London is experiencing extremely high rates of violent crimes that have a much better chance of being solved than this one, to which comparatively vast and expensive amounts of police resources were dedicated with no hope of helping the victims of London crime. Property crimes are through the roof there and are pretty much ignored. As with cities like New York and Seattle, it feels like the priorities may be a bit askew.
The long haul flights pretty much all cruise between 30,000 and 40,000 feet, usually about 36,000. People seem to black out at those altitudes but some live and regain consciousness on descent. For comparison the top of Everest is 29,000 ft and people can function there without O2 after a month or so of acclimatization.
If you are going try it I'd definitely take a climbing harness and some rope and try to tie yourself in.
I've read that the summit of Everest is a "death zone" where you are literally slowly dying, and the idea is to descend before you die. Brain scans show permanent damage from people who summit.
Nobody has stayed there more than a few hours.
People who run a business guiding other people to the summit are fools.
If you want a beautiful view from the top of Everest, hire an airplane.
That’s not completely accurate. The death zone is above 7000 meters and one can survive for quite a long time, certainly more than 24 hours. You are slowly dying however- you’re immune system seems to lag or shutdown partially, the body stops healing itself which hinders recovery from the strenuous climb. But lots of mountains are above that altitude and many people have bivouacked in those conditions.
Also people react differently at high altitudes, and researching the effects are difficult. Even the Sherpas with their survival genetics occasionally get sick when they travel to low altitudes and return to 4000m, but inconsistently. I highly recommend visiting the high altitude research clinic in Periche, Nepal. Their short seminars are fascinating. It’s a small detour on the trek to Everest base camp, maybe two weeks of hiking to get there. Well worth it.
Commercial guided climbs of Everest are nearly always with supplementary oxygen.
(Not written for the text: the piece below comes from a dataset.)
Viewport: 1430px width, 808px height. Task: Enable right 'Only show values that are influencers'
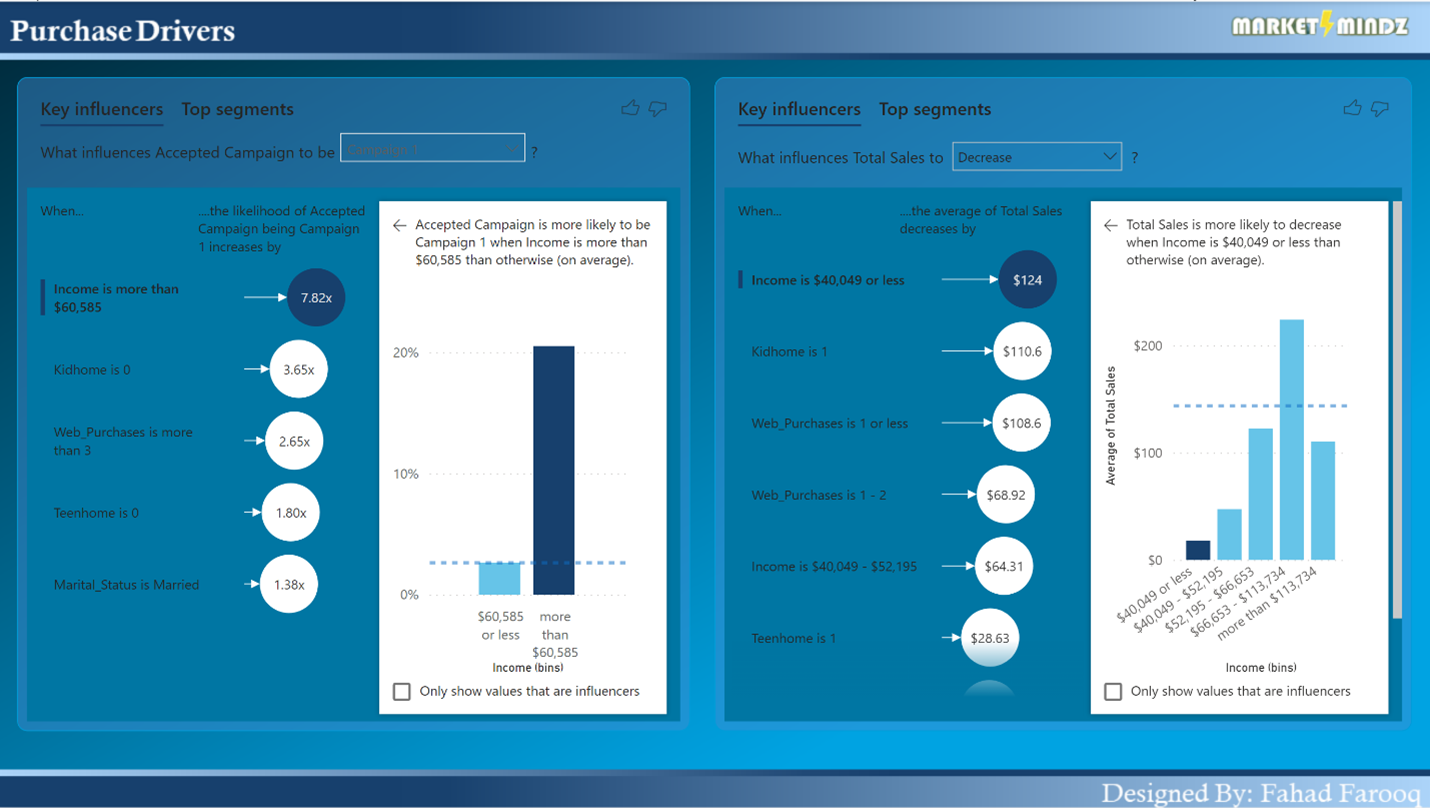point(1113,691)
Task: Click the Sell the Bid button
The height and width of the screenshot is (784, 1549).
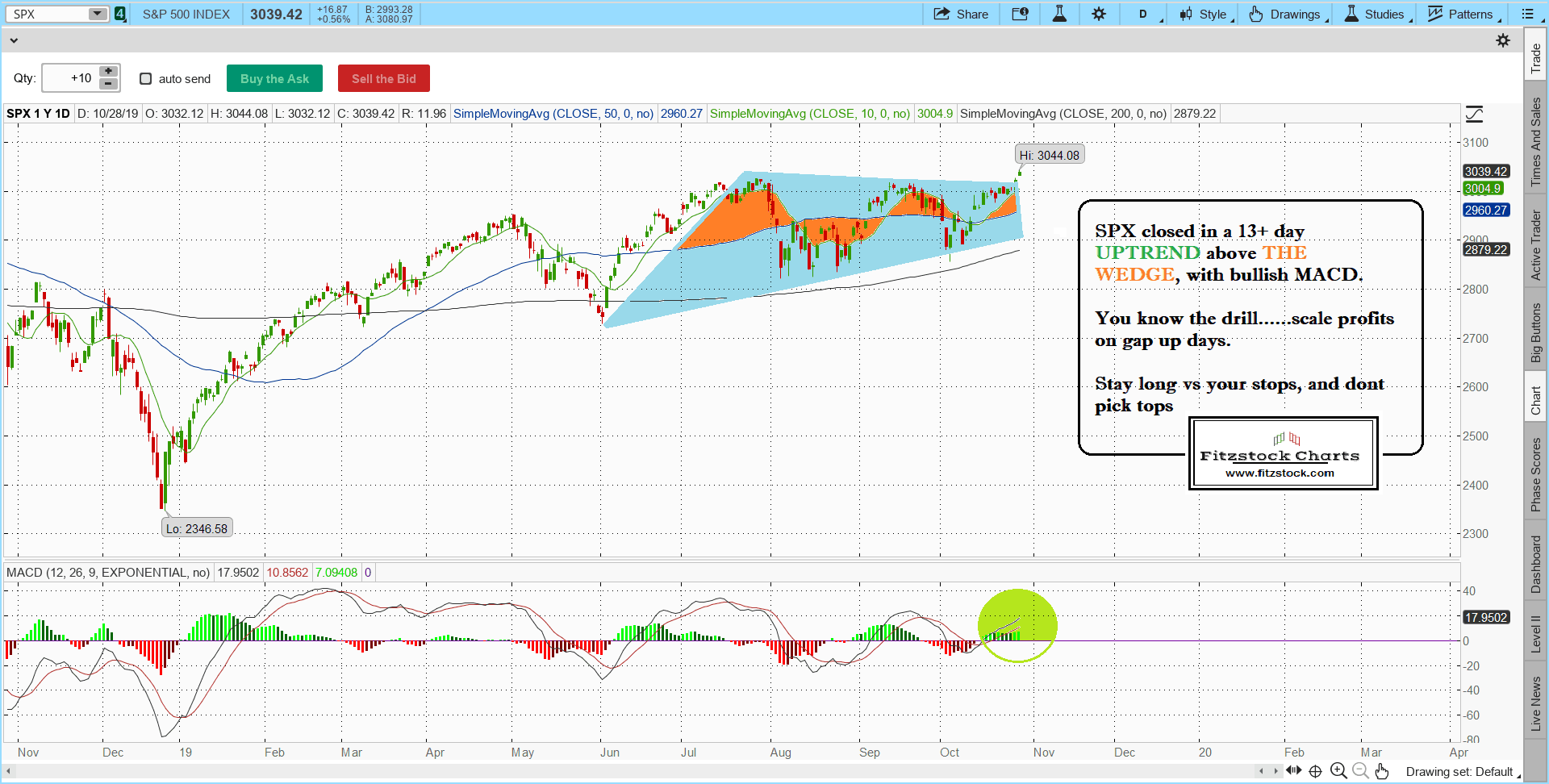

Those climbing Everest without supplementary oxygen are individual athletes well aware of the risks.
"Neurologist Nicolás Fayed and his colleagues in Zaragoza, Spain, performed MRI brain scans on 35 climbers (12 professionals and 23 amateurs) who had returned from high-altitude expeditions, including 13 who had attempted Everest. They found brain damage in virtually every Everest climber but also in many climbers of lesser peaks who returned unaware that they had injured their brain."
Yes, but my post was specfically in response to your claim about Everest. I have close friends within the no-supplementary-oxygen Everest-tackling community, and everyone is well aware of the brain damage ramifications.
Being aware of risk is necessary for being foolish.
Having witnessed cognitive decline in others, I stand by considering it foolish to engage in activities with a near certainty of brain damage, when there isn't much return for the risk beyond a great view for a few moments.
> I think that’s an insult to people with limited opportunities in life and families to feed.
I'm not talking about the Sherpas. I'm talking about the westerners who guide people all the way to the top. To say they are forced to do it to feed their families? From what I've read about them, they're people who turned their expensive hobby into a business. Doesn't sound like desperation.
Bottles are heavy and can't have enough O2 in them to be more than a supplement to delay the inevitable.
It's not like high altitude unpressurized flying when you've got plenty of O2 for the mask and you aren't physically working hard, and not for more than a few hours.
Terminal velocity is reached relatively quickly, in about 7 seconds IRC. You hit the ground at the same speed falling from a not so tall sky scraper as you do from the plane.
Surviving the impact is more about position, which material you are smashing into, and if you hit any objects right before hitting the ground in order to break your fall.